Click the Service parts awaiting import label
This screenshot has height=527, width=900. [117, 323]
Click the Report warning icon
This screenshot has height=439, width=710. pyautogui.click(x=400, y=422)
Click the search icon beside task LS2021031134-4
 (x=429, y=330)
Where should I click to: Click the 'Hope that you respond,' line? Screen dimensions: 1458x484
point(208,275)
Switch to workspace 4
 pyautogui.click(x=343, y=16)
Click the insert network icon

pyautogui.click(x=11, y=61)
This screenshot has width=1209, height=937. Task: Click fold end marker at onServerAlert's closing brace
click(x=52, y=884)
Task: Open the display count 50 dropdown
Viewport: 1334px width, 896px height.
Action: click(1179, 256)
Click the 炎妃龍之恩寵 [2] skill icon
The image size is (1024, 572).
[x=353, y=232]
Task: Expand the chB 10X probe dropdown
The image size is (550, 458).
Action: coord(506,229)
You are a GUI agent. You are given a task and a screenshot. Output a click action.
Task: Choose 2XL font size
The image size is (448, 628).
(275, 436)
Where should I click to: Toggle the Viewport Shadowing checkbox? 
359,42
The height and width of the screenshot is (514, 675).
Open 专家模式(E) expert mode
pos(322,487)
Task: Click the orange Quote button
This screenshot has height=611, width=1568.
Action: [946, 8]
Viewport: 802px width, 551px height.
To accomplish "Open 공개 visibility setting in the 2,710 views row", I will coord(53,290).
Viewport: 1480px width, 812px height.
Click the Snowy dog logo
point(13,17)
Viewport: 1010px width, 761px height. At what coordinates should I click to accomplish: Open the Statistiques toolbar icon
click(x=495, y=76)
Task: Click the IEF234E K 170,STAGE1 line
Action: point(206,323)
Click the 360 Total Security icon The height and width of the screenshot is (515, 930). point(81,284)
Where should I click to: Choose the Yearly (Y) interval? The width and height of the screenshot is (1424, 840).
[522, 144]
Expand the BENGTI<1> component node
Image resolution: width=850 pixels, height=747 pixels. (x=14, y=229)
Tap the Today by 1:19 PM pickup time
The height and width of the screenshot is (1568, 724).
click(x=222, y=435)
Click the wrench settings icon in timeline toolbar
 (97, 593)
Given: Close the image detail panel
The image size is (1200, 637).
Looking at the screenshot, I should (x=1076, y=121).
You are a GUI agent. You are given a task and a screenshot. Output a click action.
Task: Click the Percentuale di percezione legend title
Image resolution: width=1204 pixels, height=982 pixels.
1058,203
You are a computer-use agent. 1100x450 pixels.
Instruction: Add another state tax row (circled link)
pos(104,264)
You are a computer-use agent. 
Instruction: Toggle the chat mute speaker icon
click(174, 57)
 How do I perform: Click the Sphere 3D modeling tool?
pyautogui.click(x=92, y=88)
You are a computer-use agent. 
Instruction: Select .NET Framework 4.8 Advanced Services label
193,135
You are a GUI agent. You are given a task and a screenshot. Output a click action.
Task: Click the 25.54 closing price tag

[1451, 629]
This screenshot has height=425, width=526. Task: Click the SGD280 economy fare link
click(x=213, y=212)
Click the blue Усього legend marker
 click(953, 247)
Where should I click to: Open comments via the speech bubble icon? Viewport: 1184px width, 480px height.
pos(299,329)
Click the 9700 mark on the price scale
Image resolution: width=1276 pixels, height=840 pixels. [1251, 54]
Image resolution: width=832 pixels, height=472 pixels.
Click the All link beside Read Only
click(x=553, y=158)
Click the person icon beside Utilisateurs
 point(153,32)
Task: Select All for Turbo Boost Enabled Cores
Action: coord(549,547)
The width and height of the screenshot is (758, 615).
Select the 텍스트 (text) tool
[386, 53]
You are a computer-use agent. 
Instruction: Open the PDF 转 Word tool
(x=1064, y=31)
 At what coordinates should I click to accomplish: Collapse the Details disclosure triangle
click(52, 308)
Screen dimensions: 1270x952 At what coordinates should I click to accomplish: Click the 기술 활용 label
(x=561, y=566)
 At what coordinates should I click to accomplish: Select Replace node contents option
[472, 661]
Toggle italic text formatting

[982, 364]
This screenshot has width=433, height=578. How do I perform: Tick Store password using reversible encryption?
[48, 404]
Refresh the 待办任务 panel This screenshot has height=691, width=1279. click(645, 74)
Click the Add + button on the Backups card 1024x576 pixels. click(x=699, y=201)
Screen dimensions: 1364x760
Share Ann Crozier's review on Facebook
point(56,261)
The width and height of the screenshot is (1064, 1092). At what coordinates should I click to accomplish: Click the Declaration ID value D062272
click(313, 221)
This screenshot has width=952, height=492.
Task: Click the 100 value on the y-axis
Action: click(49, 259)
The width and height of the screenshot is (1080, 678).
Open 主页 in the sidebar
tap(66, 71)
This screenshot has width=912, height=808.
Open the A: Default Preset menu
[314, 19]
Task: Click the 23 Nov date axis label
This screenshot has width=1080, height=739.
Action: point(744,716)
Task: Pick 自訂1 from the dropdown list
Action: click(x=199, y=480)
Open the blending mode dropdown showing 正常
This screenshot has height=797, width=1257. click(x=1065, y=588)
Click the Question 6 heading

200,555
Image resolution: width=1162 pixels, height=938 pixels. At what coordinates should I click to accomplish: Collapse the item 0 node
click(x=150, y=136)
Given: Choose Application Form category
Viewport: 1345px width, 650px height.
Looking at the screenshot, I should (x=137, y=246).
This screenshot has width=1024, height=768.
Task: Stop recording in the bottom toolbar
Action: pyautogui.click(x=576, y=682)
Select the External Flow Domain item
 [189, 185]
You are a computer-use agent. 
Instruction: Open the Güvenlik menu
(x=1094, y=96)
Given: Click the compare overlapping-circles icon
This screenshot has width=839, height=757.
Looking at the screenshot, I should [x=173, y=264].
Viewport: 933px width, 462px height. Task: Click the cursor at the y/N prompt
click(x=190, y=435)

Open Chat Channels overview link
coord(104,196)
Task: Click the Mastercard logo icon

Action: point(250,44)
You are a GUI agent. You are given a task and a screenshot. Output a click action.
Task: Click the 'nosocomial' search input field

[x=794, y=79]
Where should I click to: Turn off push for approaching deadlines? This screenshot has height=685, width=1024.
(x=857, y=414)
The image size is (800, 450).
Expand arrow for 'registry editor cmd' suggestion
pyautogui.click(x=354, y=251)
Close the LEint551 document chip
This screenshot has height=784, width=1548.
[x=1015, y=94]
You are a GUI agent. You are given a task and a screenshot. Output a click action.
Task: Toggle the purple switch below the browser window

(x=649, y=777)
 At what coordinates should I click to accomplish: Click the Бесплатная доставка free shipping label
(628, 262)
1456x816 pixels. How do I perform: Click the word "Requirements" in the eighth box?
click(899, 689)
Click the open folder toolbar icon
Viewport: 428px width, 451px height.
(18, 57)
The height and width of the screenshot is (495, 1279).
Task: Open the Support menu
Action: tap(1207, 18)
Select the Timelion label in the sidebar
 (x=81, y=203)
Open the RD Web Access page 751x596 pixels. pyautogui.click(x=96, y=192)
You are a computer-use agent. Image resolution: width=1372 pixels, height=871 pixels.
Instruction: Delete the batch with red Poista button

• _Your goal_
Whatever appears in the data above is to be set down exactly.

• _Solution for this problem_
Click the Service parts awaiting import label
This screenshot has height=527, width=900. [117, 323]
Click the Report warning icon
This screenshot has height=439, width=710. pyautogui.click(x=400, y=422)
Click the search icon beside task LS2021031134-4
 (x=429, y=330)
Where should I click to: Click the 'Hope that you respond,' line? Screen dimensions: 1458x484
point(208,275)
Switch to workspace 4
 pyautogui.click(x=343, y=16)
Click the insert network icon

pyautogui.click(x=11, y=61)
This screenshot has width=1209, height=937. Task: Click fold end marker at onServerAlert's closing brace
click(x=52, y=884)
Task: Open the display count 50 dropdown
Viewport: 1334px width, 896px height.
Action: click(1179, 256)
Click the 炎妃龍之恩寵 [2] skill icon
The image size is (1024, 572).
[x=353, y=232]
Task: Expand the chB 10X probe dropdown
The image size is (550, 458).
Action: coord(506,229)
You are a GUI agent. You are given a task and a screenshot. Output a click action.
Task: Choose 2XL font size
The image size is (448, 628).
(275, 436)
Where should I click to: Toggle the Viewport Shadowing checkbox? 
359,42
The height and width of the screenshot is (514, 675).
Open 专家模式(E) expert mode
pos(322,487)
Task: Click the orange Quote button
This screenshot has height=611, width=1568.
Action: [946, 8]
Viewport: 802px width, 551px height.
To accomplish "Open 공개 visibility setting in the 2,710 views row", I will coord(53,290).
Viewport: 1480px width, 812px height.
Click the Snowy dog logo
point(13,17)
Viewport: 1010px width, 761px height. At what coordinates should I click to accomplish: Open the Statistiques toolbar icon
click(x=495, y=76)
Task: Click the IEF234E K 170,STAGE1 line
Action: point(206,323)
Click the 360 Total Security icon The height and width of the screenshot is (515, 930). point(81,284)
Where should I click to: Choose the Yearly (Y) interval? The width and height of the screenshot is (1424, 840).
[522, 144]
Expand the BENGTI<1> component node
Image resolution: width=850 pixels, height=747 pixels. (x=14, y=229)
Tap the Today by 1:19 PM pickup time
The height and width of the screenshot is (1568, 724).
click(x=222, y=435)
Click the wrench settings icon in timeline toolbar
 (97, 593)
Given: Close the image detail panel
The image size is (1200, 637).
Looking at the screenshot, I should (x=1076, y=121).
You are a GUI agent. You are given a task and a screenshot. Output a click action.
Task: Click the Percentuale di percezione legend title
Image resolution: width=1204 pixels, height=982 pixels.
1058,203
You are a computer-use agent. 1100x450 pixels.
Instruction: Add another state tax row (circled link)
pos(104,264)
You are a computer-use agent. 
Instruction: Toggle the chat mute speaker icon
click(174, 57)
 How do I perform: Click the Sphere 3D modeling tool?
pyautogui.click(x=92, y=88)
You are a computer-use agent. 
Instruction: Select .NET Framework 4.8 Advanced Services label
193,135
You are a GUI agent. You are given a task and a screenshot. Output a click action.
Task: Click the 25.54 closing price tag

[1451, 629]
This screenshot has height=425, width=526. Task: Click the SGD280 economy fare link
click(x=213, y=212)
Click the blue Усього legend marker
 click(953, 247)
Where should I click to: Open comments via the speech bubble icon? Viewport: 1184px width, 480px height.
pos(299,329)
Click the 9700 mark on the price scale
Image resolution: width=1276 pixels, height=840 pixels. [1251, 54]
Image resolution: width=832 pixels, height=472 pixels.
Click the All link beside Read Only
click(x=553, y=158)
Click the person icon beside Utilisateurs
 point(153,32)
Task: Select All for Turbo Boost Enabled Cores
Action: coord(549,547)
The width and height of the screenshot is (758, 615).
Select the 텍스트 (text) tool
[386, 53]
You are a computer-use agent. 
Instruction: Open the PDF 转 Word tool
(x=1064, y=31)
 At what coordinates should I click to accomplish: Collapse the Details disclosure triangle
click(52, 308)
Screen dimensions: 1270x952 At what coordinates should I click to accomplish: Click the 기술 활용 label
(x=561, y=566)
 At what coordinates should I click to accomplish: Select Replace node contents option
[472, 661]
Toggle italic text formatting

[982, 364]
This screenshot has width=433, height=578. How do I perform: Tick Store password using reversible encryption?
[48, 404]
Refresh the 待办任务 panel This screenshot has height=691, width=1279. click(645, 74)
Click the Add + button on the Backups card 1024x576 pixels. click(x=699, y=201)
Screen dimensions: 1364x760
Share Ann Crozier's review on Facebook
point(56,261)
The width and height of the screenshot is (1064, 1092). At what coordinates should I click to accomplish: Click the Declaration ID value D062272
click(313, 221)
This screenshot has width=952, height=492.
Task: Click the 100 value on the y-axis
Action: click(49, 259)
The width and height of the screenshot is (1080, 678).
Open 主页 in the sidebar
tap(66, 71)
This screenshot has width=912, height=808.
Open the A: Default Preset menu
[314, 19]
Task: Click the 23 Nov date axis label
This screenshot has width=1080, height=739.
Action: point(744,716)
Task: Pick 自訂1 from the dropdown list
Action: click(x=199, y=480)
Open the blending mode dropdown showing 正常
This screenshot has height=797, width=1257. click(x=1065, y=588)
Click the Question 6 heading

200,555
Image resolution: width=1162 pixels, height=938 pixels. At what coordinates should I click to accomplish: Collapse the item 0 node
click(x=150, y=136)
Given: Choose Application Form category
Viewport: 1345px width, 650px height.
Looking at the screenshot, I should (x=137, y=246).
This screenshot has width=1024, height=768.
Task: Stop recording in the bottom toolbar
Action: pyautogui.click(x=576, y=682)
Select the External Flow Domain item
 [189, 185]
You are a computer-use agent. 
Instruction: Open the Güvenlik menu
(x=1094, y=96)
Given: Click the compare overlapping-circles icon
This screenshot has width=839, height=757.
Looking at the screenshot, I should [x=173, y=264].
Viewport: 933px width, 462px height. Task: Click the cursor at the y/N prompt
click(x=190, y=435)

Open Chat Channels overview link
coord(104,196)
Task: Click the Mastercard logo icon

Action: point(250,44)
You are a GUI agent. You are given a task and a screenshot. Output a click action.
Task: Click the 'nosocomial' search input field

[x=794, y=79]
Where should I click to: Turn off push for approaching deadlines? This screenshot has height=685, width=1024.
(x=857, y=414)
The image size is (800, 450).
Expand arrow for 'registry editor cmd' suggestion
pyautogui.click(x=354, y=251)
Close the LEint551 document chip
This screenshot has height=784, width=1548.
[x=1015, y=94]
You are a GUI agent. You are given a task and a screenshot. Output a click action.
Task: Toggle the purple switch below the browser window

(x=649, y=777)
 At what coordinates should I click to accomplish: Click the Бесплатная доставка free shipping label
(628, 262)
1456x816 pixels. How do I perform: Click the word "Requirements" in the eighth box?
click(899, 689)
Click the open folder toolbar icon
Viewport: 428px width, 451px height.
(18, 57)
The height and width of the screenshot is (495, 1279).
Task: Open the Support menu
Action: tap(1207, 18)
Select the Timelion label in the sidebar
 (x=81, y=203)
Open the RD Web Access page 751x596 pixels. pyautogui.click(x=96, y=192)
You are a computer-use agent. Image resolution: width=1372 pixels, height=871 pixels.
Instruction: Delete the batch with red Poista button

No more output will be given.